We also have a focus on current events. We are just as excited as you are about the newest hardware, and are always trying to get our hands on it as soon as it is released (Hackaday honors press embargoes, tell us about your releases by emailing our tips line). Hackaday will raise the alarm when societal moves affect our community. This was true of the proposed router firmware regulations from the FCC, and more recently the FAA’s drone regulations. And we are constantly looking to police the hype when it comes to snake-oil claims — many of which rear their ugly heads in dubious crowd-funding campaigns.

This is where we are going with our Editorial Voice. Hackaday will continue to publish longer, more in-depth articles at an increasing rate. We want to discuss what matters and we want to do it with those that have the skill and background to speak with authority on the subjects. Hackaday has been, and continues to be the place where this happens.

So here it is. Hackaday is a global community through and through. You are a part of that community, you have a stake in the organization. You are what makes Hackaday great. Thank you for the wonderful year, and I look forward to an even better one to come.

16 thoughts on “Hackaday’s Editorial Vision

    1. Same here. When I first found HAD it was a few like minded geeks working on a bus sniffer and showcasing random custom hardware/firmware. Which was awesome. I take a couple years off from hardware engineering to come back and find them sponsoring $100k+ hack competitions, backed by the biggest in the embedded business world, writing thought provoking editorials, publishing annals, digging into electronics history, publishing educational material, and doing what amounts to light investigative journalism.

      It’s no WSJ or Economist, but remarkably polished for a bunch of computer dorks. Keep it up you guys.

  1. I remember when it was a slow trickle of articles fitting the name of Hack a Day. That has steadily increased and now I find it sometimes hard to see every article. Hackaday firehose edition? Hacktorrent.com?

    1. A good RSS reader helps with this. Though half the draw is that in the good articles you’ll find a lot of really useful comments. So I’ll usually let the articles sit a few hours before reading them. The good content along with the non-obtrusive ads make HaD one of the sites that i’ll turn the adblocker off of. Have seen a few interesting ads that I’ve clicked through too!

    2. It’s all your fault, you commenters! We got so tired of hearing NOT A HACK in the comments, we decided to publish eight blog posts per day. At least one of them is a hack by anyone’s definition, and our obligation is fulfilled.

      But really, with eight posts and a couple of original content pieces, it’s hard even for _us_ to keep up. And it’s our job.

  2. All I can say is: Keep up the good work!

    I’ve been following this site since stumbling across it 5 or 6 years ago, and it has improved steadily over that time and continues to do so. I find myself spending more and more time here, and I’m learning lots of news stuff. Please keep it coming, I love the variety here.

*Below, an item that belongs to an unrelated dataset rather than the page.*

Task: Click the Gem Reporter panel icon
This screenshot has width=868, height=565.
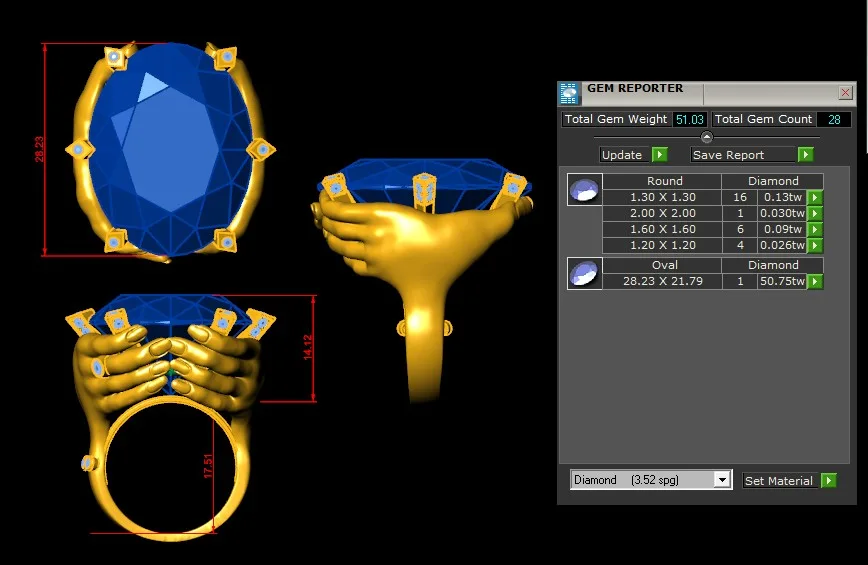Action: [569, 93]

    1. Mike – great talk. You had me in Szczys-es. Seriously, very professional talk you gave. I enjoyed it very much. Like Dainbramage, I’ve been reading for 5-6 years and continue to grow my knowledge and skills as a result. I try to read the blog every day. Thank you for all you do … it means a lot to quite a few of us … even the ones who were teenagers writing their first Basic programs on the Ti99/4a 8 bit computer! :-)

  3. Keep it up guys!

    I’ve been reading HaD for at least five years now, and the steady stream of well-worded original and informative articles is always welcome. The community here is incredible, and with HUGE amounts of comments on every post, the community really is the writer/editor/factchecker/proofreader.

    What started as a blog has grown into a community of young and old alike, sharing ideas and changing the world.

    And for a teenager with a love for electronics, it means a lot.